Work required:
Could you find every line in the records below that contains the word "product" and copy it?
-------- Extracted entries
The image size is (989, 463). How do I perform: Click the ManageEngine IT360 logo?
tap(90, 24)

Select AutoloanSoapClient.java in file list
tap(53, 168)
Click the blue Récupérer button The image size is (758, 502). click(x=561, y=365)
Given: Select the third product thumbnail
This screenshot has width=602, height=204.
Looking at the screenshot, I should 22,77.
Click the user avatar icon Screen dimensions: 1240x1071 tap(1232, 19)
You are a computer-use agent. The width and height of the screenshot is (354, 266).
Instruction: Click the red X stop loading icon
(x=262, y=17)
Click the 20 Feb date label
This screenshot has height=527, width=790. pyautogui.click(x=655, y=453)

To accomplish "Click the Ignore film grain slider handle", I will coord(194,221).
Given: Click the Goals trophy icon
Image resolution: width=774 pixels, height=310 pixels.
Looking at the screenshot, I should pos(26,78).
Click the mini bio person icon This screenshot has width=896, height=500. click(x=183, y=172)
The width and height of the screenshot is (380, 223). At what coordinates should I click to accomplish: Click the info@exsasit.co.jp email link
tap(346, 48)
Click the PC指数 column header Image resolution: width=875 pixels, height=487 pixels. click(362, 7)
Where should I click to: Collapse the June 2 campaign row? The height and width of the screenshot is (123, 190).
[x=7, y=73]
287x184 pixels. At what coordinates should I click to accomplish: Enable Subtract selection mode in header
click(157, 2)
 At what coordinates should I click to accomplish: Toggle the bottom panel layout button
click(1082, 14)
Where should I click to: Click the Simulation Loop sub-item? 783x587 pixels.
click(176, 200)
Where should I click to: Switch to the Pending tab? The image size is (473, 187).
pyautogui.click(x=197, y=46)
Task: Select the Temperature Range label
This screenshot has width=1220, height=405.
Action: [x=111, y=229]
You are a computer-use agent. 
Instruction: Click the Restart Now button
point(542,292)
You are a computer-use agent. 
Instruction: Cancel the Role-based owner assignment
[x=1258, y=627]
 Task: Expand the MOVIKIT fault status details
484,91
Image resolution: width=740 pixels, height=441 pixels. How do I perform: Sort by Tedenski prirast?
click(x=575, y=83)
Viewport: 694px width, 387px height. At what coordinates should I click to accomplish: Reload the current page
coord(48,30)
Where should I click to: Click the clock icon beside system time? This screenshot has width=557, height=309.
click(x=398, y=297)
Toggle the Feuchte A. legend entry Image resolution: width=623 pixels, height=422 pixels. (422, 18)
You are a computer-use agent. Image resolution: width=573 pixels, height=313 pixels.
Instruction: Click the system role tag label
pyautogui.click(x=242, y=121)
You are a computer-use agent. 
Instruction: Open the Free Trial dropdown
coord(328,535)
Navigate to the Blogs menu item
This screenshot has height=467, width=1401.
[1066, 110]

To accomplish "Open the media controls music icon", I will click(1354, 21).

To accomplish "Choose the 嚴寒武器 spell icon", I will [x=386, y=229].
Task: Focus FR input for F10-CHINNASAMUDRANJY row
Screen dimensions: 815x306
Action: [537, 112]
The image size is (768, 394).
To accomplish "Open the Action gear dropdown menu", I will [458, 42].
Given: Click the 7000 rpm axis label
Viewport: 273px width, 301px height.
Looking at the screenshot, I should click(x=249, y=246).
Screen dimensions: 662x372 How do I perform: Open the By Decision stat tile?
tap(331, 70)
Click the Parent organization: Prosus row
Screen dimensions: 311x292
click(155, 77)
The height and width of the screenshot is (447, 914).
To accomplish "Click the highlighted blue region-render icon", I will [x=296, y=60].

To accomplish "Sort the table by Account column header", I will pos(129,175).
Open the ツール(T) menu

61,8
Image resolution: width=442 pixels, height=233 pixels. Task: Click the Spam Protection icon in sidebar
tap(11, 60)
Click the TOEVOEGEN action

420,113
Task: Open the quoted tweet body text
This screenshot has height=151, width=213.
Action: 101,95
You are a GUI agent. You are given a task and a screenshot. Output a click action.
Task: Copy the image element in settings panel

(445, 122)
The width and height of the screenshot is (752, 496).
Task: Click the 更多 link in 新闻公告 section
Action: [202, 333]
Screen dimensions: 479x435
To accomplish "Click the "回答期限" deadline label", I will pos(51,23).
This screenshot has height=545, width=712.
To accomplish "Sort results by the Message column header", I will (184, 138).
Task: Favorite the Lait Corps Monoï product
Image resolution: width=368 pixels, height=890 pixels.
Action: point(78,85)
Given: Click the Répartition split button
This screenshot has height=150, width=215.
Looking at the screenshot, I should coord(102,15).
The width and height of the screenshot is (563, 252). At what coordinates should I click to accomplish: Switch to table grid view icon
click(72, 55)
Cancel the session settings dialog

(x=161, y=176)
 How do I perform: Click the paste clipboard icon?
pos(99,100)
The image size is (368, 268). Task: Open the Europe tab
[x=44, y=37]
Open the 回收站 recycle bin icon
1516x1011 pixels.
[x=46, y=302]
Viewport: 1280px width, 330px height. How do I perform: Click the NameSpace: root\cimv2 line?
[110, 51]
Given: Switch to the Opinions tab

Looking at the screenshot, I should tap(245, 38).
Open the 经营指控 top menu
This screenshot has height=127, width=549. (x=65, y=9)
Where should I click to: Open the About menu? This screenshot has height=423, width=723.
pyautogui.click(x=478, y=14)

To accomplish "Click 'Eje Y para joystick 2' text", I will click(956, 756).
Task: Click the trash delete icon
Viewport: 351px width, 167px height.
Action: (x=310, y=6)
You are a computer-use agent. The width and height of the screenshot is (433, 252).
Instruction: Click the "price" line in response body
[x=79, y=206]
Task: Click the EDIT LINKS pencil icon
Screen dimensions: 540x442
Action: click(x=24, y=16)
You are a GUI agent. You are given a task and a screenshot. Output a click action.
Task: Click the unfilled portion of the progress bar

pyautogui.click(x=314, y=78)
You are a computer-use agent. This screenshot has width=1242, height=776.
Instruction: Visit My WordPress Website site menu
----------------
Exercise output:
Given: Select the third product thumbnail
Task: Favorite the Lait Corps Monoï product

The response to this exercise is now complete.